Derivative of Softmax loss function

I am trying to wrap my head around back-propagation in a neural network with a Softmax classifier, which uses the Softmax function:

\begin{equation} p_j = \frac{e^{o_j}}{\sum_k e^{o_k}} \end{equation}

This is used in a loss function of the form

\begin{equation}L = -\sum_j y_j \log p_j,\end{equation}

where $o$ is a vector. I need the derivative of $L$ with respect to $o$. Now if my derivatives are right,

\begin{equation} \frac{\partial p_j}{\partial o_i} = p_i(1 - p_i),\quad i = j \end{equation}

and

\begin{equation} \frac{\partial p_j}{\partial o_i} = -p_i p_j,\quad i \neq j. \end{equation}

Using this result we obtain

\begin{eqnarray} \frac{\partial L}{\partial o_i} &=& - \left (y_i (1 - p_i) + \sum_{k\neq i}-p_k y_k \right )\\ &=&p_i y_i - y_i + \sum_{k\neq i} p_k y_k\\ &=& \left (\sum_i p_i y_i \right ) - y_i \end{eqnarray}

According to slides I'm using, however, the result should be

\begin{equation} \frac{\partial L}{\partial o_i} = p_i - y_i. \end{equation}

Can someone please tell me where I'm going wrong?

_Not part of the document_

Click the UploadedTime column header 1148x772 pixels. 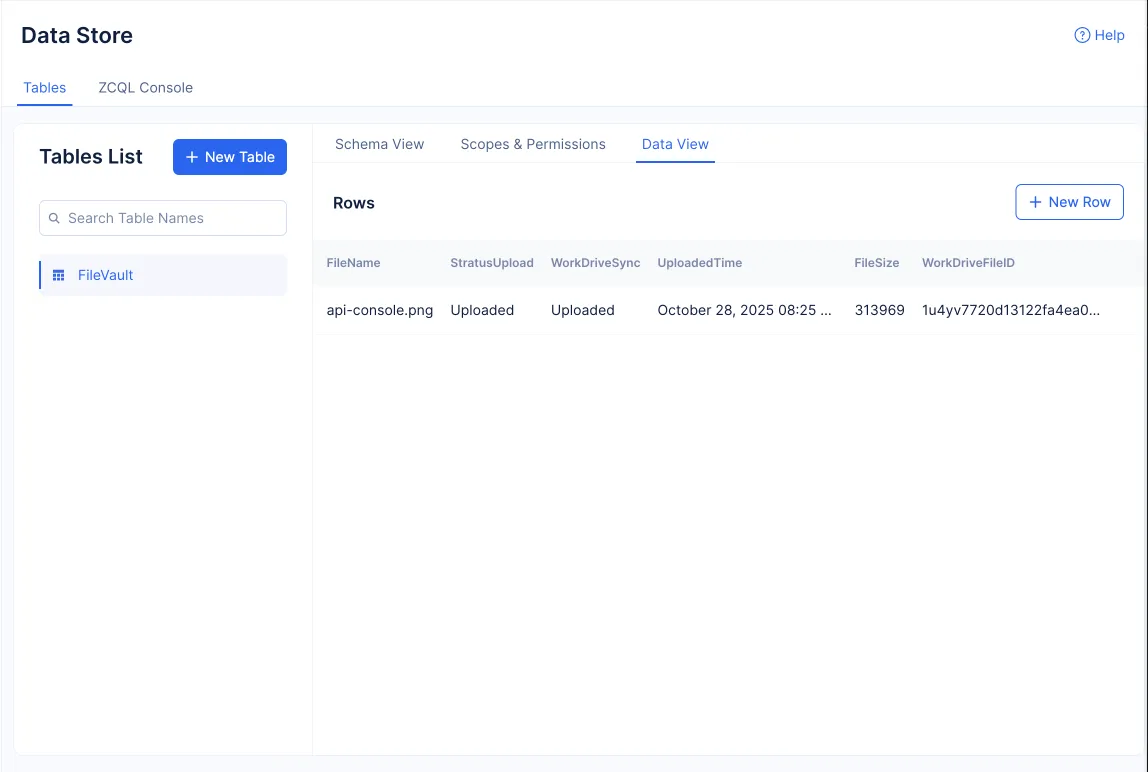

Your derivatives $\large \frac{\partial p_j}{\partial o_i}$ are indeed correct, however there is an error when you differentiate the loss function $L$ with respect to $o_i$.

We have the following (where I have highlighted in $\color{red}{red}$ where you have gone wrong) $$\frac{\partial L}{\partial o_i}=-\sum_ky_k\frac{\partial \log p_k}{\partial o_i}=-\sum_ky_k\frac{1}{p_k}\frac{\partial p_k}{\partial o_i}\\=-y_i(1-p_i)-\sum_{k\neq i}y_k\frac{1}{p_k}({\color{red}{-p_kp_i}})\\=-y_i(1-p_i)+\sum_{k\neq i}y_k({\color{red}{p_i}})\\=-y_i+\color{blue}{y_ip_i+\sum_{k\neq i}y_k({p_i})}\\=\color{blue}{p_i\left(\sum_ky_k\right)}-y_i=p_i-y_i$$ given that $\sum_ky_k=1$ from the slides (as $y$ is a vector with only one non-zero element, which is $1$).